This section discusses sorting:  the rearrangement of data into some set sequential order. Sorting is a common component of many applications and so it is important to do it well in parallel. Quicksort  (to be discussed below) is fundamentally a divide-and-conquer  algorithm and the parallel version is closely related to the recursive bisection  algorithm discussed in Section 11.1. Here, we have concentrated on the best general-purpose sorting algorithms: bitonic, shellsort,   and quicksort. No special properties of the list are exploited. If the list to be sorted has special properties, such as a known distribution (e.g., random numbers  with a flat distribution between 0 and 1) or high degeneracy (many redundant items, e.g., text files), then other strategies can be faster. In the case of known data distribution, a bucketsort strategy (e.g., radix sort) is best, while the case of high degeneracy is best handled by the distribution counting method ([Knuth:73a, pp. 379-81]).

The ideas presented here are appropriate for MIMD machines and are somewhat specific to hypercubes (we will assume processors), but can easily be extended to other topologies.

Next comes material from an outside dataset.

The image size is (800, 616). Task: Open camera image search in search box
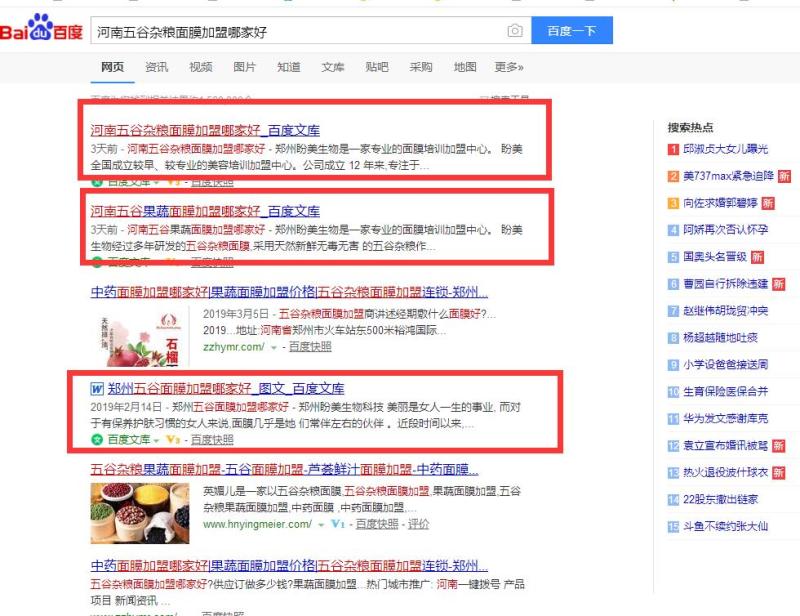pyautogui.click(x=515, y=31)
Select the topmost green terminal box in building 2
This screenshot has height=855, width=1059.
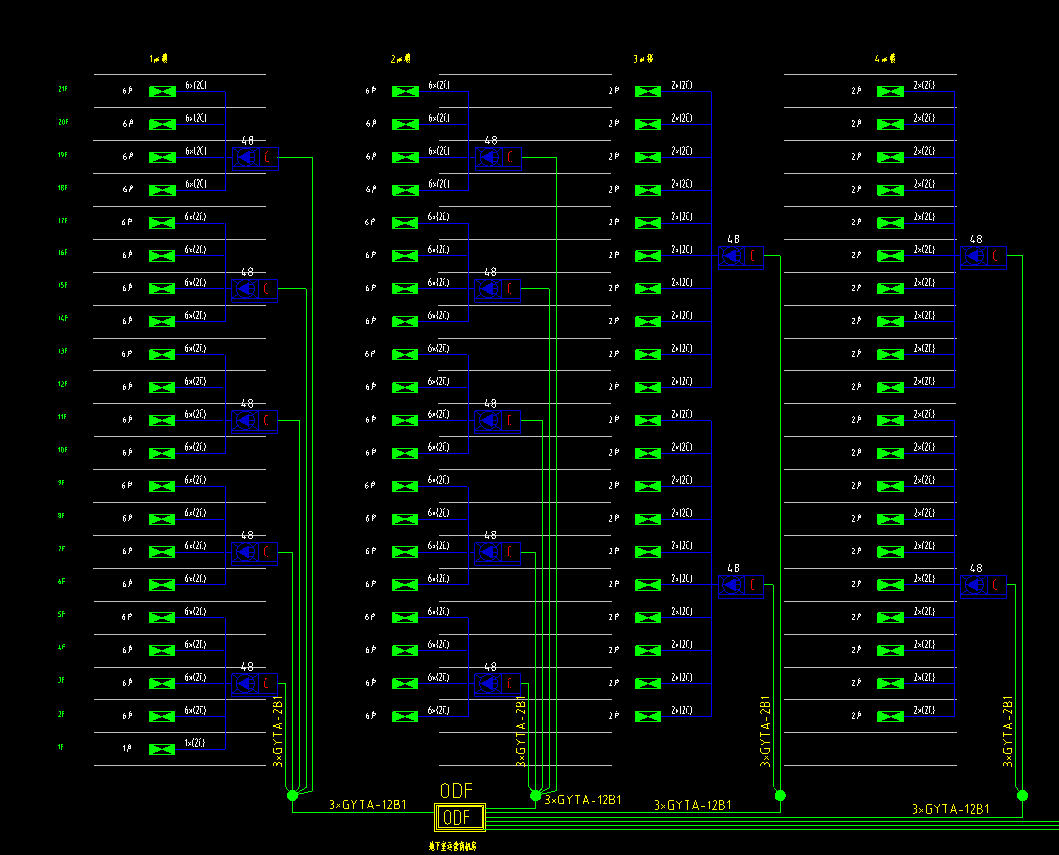coord(405,91)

There are two ways to measure the quality of a concurrent algorithm. The first may be termed ``speed at any cost,'' and here one optimizes for the highest absolute speed possible for a fixed-size problem. The other we can call ``speed per unit cost,'' where one, in addition to speed, worries about efficient use of the parallel machine. It is interesting that in sorting, different algorithms are appropriate depending upon which criterion is employed. If one is interested only in absolute speed, then one should pay for a very large parallel machine and run the bitonic  algorithm. This algorithm, however, is inefficient. If efficiency also matters, then one should only buy a much smaller parallel machine and use the much more efficient shellsort or quicksort algorithms.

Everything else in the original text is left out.